The five stages of the workflow
- Prepare the consultation
The physician chooses the patient, clinical template, and type of consultation, whether in person or by telemedicine.
- Capture and transcribe
After informing the patient, the conversation is captured and converted into text during the consultation.
- Structure the draft
AI organizes the information in the selected template, such as SOAP, clinical history, progress note, or supporting document.
- Review and approve
The physician checks identification, findings, hypotheses, care plan, and instructions before approving.
- Export or share
Only the reviewed version proceeds to PDF, copyable text, a link, or the patient's history.

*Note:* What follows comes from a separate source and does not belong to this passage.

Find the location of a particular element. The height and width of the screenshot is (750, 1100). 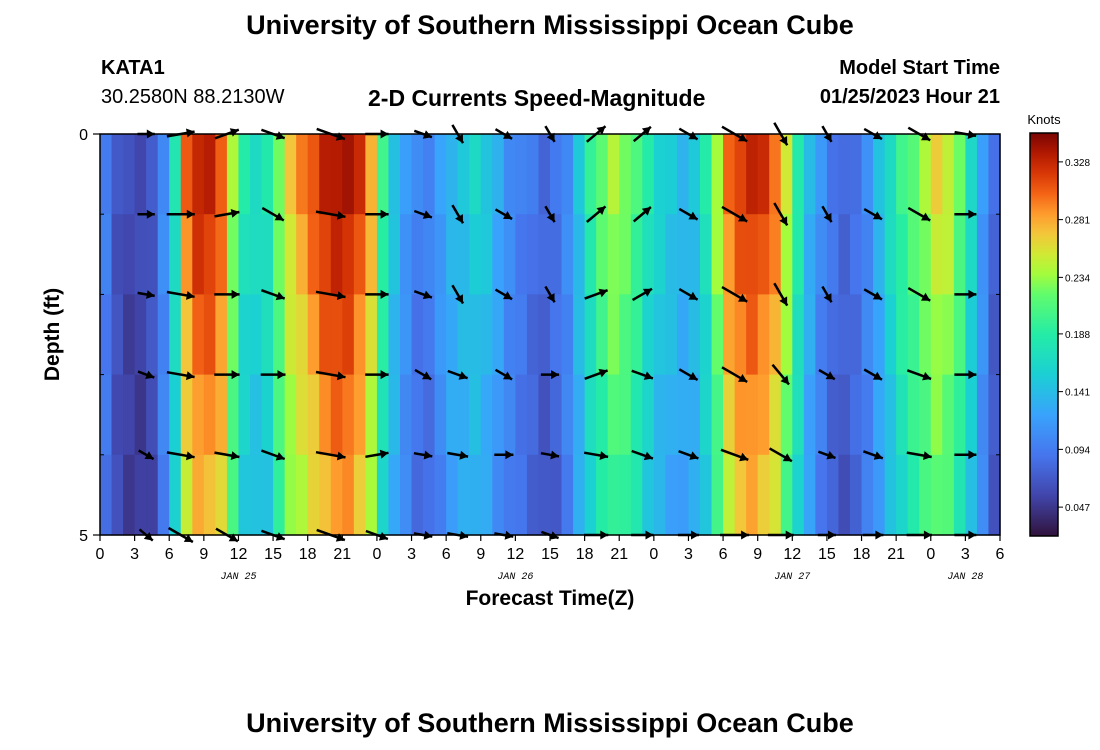

x-tick-label: 18 is located at coordinates (308, 554).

What AI does and what remains with the physician
AI helps organize
It turns speech into text, separates information by section, and prepares a draft compatible with the chosen template. This reduces formatting and repetition, especially when the consultation follows a familiar workflow.
The physician interprets and decides
Diagnosis, risk, dosage, care plan, instructions, and final content depend on professional judgment. Review also serves to remove noise, correct speaker attribution, and confirm that the document matches what happened during the consultation.
In-person care and telemedicine use different audio sources
In the office, the browser normally uses the computer's microphone. In telemedicine, the patient's audio may be in another tab. The physician therefore needs to confirm the selected source and verify that the transcription is receiving both sides of the conversation.
If capture stops, the workflow must indicate the failure. The final document needs to account for the passage that was not transcribed, and the physician can complete it manually before approval.
How to run the first test without putting the routine at risk
- Start with a common type of consultation and a simple template.
- Use a fictional scenario to validate audio, structure, and permissions.
- Check identification, negatives, medications, hypotheses, and the plan.
- Record repeated corrections so you can adjust the template before expanding.
- Maintain a manual alternative for technical failure or patient refusal.